Fransa'nın PYD'nin Cenevre görüşmelerine katılımı konusunda daha net bir tutum alması gerektiğini hatırlatan Demirtaş, konuşmasını "üç yıl önce Paris'te katledildi üç Kürt devrimci kadın. Son üç yılda on binlerce Sakine, Leyla, Fidan kendini mücadeleye kattı. Onları katledilenler kendilerini öldürdüler. Onlar şimdi her yerdeler, onları yok etmeyi başaramadılar, başaramayacaklar" dedi.

Demirtaş’ın konuşmasından sonra kitle Cizre, Silopi ve Kürdistan coğrafyasında yaşanan katliamlara dikkat çeken dövizlerle ayağa kalkarak katliamları protesto etti. 

Kürt Kadın Hareketi adına Nursel Kılıç ise yaşanan katliamı bir kadın kırımı olarak değerlendirirken, katliamın üzerinden üç yıl geçmesine karşın halen katliamın arkasındaki güçlerin aydınlatılmamasının düşündürücü bir olay olduğunu belirtti. Her üç Kürt kadın devrimcinin Kürt kadın hareketi tarihinde anlamına değinen Kılıç, katliamın arkasındaki güçlerin açığa çıkarılması gerektiğini hatırlatarak, "Bu katliam aydınlanana kadar mücadelemiz sürecek" ifadelerini kullandı. 

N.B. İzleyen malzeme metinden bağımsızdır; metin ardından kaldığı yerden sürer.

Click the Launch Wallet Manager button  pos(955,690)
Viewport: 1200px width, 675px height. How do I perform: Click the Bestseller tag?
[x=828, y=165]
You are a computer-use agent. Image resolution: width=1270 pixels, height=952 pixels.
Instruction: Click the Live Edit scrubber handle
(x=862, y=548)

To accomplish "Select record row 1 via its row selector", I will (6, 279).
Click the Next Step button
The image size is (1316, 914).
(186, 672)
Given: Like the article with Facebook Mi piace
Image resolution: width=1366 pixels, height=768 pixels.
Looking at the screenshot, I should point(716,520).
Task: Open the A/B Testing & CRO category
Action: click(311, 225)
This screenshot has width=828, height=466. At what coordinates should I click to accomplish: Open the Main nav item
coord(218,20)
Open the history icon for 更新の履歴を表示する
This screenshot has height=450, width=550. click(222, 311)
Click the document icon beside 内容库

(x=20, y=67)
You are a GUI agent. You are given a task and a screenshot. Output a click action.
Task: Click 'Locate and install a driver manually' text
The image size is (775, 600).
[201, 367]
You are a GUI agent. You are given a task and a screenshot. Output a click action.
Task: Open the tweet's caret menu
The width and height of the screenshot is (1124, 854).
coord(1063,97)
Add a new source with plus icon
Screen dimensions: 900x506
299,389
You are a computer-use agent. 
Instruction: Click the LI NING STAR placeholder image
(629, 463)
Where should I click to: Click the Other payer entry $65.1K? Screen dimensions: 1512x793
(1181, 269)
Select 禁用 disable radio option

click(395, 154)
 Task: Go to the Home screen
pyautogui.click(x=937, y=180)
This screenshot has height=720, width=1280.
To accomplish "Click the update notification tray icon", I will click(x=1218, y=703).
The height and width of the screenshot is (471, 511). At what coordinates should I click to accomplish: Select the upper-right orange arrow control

Fransız senatör Eliane Assassi PKK'nin terör örgütleri listesinden çıkarılması gerektiğinin altını çizdi. "Bu katliamın üstü uluslararası çıkar ilişkileri gözetilerek örtülemez" diyen Assassi, “Fransa ve Avrupa Erdoğan'ın diktatörlüğünün politikalarına göz yummaması gerekiyor" ifadelerini kullandı.